WARSAW – A man in a Russian military uniform stood at the entrance of a large home improvement store in Poland’s capital, saluting shoppers and thanking them for funding Russian President Vladimir Putin’s war in Ukraine.
His chest bedecked with medals, Polish activist Arkadiusz Szczurek was protesting at the French-owned retailer Leroy Merlin in Warsaw as shoppers flocked to buy plants and gardening equipment with spring’s arrival. Some shoppers turned around to go elsewhere. Others were indifferent or irritated.
“Millions of Ukrainians are forced to flee the bombs and shooting, (and) people are dying,” Ukrainian activist Natalia Panchenko said at the small rally last weekend. “But they keep doing business and see no problem with financing the war.”
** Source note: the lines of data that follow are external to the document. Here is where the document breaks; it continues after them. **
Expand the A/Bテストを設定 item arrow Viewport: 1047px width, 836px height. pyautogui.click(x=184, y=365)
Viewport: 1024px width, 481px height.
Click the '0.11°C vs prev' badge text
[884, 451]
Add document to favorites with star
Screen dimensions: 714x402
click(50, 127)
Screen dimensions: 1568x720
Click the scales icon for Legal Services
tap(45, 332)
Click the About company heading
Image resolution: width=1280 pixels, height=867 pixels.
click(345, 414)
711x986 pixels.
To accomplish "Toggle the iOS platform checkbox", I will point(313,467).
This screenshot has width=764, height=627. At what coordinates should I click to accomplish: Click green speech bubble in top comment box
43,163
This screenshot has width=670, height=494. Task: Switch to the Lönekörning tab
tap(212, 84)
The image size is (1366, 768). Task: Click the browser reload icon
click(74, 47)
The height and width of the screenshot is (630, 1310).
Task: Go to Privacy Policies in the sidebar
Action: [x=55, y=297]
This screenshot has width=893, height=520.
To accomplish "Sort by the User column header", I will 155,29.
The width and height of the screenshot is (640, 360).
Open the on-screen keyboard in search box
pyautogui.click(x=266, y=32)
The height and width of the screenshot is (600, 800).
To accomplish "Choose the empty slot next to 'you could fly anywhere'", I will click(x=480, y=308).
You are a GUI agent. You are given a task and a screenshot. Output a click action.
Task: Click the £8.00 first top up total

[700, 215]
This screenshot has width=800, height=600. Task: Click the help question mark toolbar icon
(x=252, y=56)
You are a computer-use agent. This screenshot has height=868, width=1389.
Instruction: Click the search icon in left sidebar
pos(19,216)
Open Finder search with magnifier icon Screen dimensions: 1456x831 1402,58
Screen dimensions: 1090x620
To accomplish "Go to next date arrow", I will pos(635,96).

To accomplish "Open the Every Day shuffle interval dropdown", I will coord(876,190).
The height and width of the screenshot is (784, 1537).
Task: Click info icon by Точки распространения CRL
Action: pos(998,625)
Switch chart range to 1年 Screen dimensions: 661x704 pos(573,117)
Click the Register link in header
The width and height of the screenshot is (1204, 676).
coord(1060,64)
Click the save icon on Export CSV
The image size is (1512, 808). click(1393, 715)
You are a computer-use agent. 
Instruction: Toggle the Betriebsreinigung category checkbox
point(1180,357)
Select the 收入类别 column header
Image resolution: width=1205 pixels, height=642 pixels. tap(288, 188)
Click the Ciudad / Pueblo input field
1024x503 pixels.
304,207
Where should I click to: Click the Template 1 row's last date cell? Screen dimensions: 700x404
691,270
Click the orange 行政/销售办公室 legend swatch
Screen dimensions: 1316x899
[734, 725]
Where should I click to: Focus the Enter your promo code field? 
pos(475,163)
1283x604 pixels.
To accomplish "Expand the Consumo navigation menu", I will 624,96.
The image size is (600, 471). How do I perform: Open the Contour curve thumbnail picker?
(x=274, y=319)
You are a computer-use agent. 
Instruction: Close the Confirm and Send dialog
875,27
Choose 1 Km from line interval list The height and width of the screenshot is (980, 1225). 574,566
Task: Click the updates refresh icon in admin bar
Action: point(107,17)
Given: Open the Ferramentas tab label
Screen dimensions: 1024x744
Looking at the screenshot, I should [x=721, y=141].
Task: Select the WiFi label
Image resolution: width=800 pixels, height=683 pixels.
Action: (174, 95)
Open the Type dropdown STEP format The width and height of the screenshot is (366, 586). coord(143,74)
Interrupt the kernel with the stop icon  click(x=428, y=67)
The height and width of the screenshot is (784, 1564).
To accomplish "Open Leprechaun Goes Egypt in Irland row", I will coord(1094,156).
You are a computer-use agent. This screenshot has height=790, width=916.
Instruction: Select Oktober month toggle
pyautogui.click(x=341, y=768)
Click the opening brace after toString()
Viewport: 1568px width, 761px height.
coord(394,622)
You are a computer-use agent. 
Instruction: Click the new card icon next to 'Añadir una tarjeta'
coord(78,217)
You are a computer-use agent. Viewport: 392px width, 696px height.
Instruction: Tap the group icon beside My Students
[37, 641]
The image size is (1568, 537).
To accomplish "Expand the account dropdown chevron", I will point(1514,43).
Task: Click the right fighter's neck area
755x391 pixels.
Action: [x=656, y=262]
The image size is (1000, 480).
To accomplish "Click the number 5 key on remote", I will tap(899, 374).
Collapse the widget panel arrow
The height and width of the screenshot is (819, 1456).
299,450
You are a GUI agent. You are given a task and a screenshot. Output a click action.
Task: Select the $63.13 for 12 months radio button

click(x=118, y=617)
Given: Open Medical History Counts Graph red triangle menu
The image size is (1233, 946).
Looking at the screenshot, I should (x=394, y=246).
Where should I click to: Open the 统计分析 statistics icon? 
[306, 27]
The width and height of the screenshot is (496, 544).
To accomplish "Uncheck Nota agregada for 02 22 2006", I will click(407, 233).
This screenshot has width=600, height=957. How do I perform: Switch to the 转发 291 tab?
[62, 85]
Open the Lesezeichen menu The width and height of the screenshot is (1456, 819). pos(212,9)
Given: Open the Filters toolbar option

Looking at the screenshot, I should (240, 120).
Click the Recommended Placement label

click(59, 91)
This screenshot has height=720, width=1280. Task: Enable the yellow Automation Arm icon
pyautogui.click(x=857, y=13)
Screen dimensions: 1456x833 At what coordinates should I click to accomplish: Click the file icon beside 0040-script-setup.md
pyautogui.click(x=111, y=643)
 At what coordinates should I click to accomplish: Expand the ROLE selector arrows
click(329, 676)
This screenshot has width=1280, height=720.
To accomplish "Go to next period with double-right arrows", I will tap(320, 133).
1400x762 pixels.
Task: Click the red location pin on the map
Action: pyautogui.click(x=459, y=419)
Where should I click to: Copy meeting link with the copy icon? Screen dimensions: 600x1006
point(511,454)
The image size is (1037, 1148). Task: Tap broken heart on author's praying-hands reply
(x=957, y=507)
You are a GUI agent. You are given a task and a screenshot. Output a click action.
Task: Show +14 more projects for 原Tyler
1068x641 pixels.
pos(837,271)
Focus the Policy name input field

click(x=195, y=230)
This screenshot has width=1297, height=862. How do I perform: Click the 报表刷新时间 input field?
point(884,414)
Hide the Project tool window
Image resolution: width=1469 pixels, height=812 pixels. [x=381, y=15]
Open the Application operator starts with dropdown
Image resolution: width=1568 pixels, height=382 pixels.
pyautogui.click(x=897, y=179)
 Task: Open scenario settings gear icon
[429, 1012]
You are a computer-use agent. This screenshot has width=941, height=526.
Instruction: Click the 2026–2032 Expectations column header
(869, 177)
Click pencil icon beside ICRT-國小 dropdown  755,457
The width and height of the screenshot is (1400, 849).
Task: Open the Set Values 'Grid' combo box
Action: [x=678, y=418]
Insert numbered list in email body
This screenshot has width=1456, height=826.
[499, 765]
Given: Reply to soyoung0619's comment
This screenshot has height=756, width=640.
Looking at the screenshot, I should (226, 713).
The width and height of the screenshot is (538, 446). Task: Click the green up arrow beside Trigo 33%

It marked the latest protest in Poland over Leroy Merlin’s decision to keep operating 112 stores in Russia, even as many other Western companies have suspended operations there. Leroy Merlin wouldn’t comment other than to say it’s not responsible for the war. It’s among the foreign companies with a large footprint in Russia that have had to choose between taking the financial hit of leaving or face damage to their reputation by staying.
It is a painful choice for companies based in countries like France and Italy, which do extensive business in Russia and are keeping their sights on future trade once the war is over. However, many corporations with big stakes in Russia have pulled out and are enduring the hit to their bottom lines.
McDonald’s closed its 850 stores in Russia in March, but is still paying its 62,000 employees. The fast-food chain said it’s losing $55 million per month in sales from Russia and expects to lose $100 million worth of inventory because of store closures. Energy company Shell says it’s taking a $3.9 billion charge to cover the cost of exiting investments in Russia, while rival BP said it’s taking $25.5 billion in pretax charges to exit its holdings in Russian energy producer Rosneft.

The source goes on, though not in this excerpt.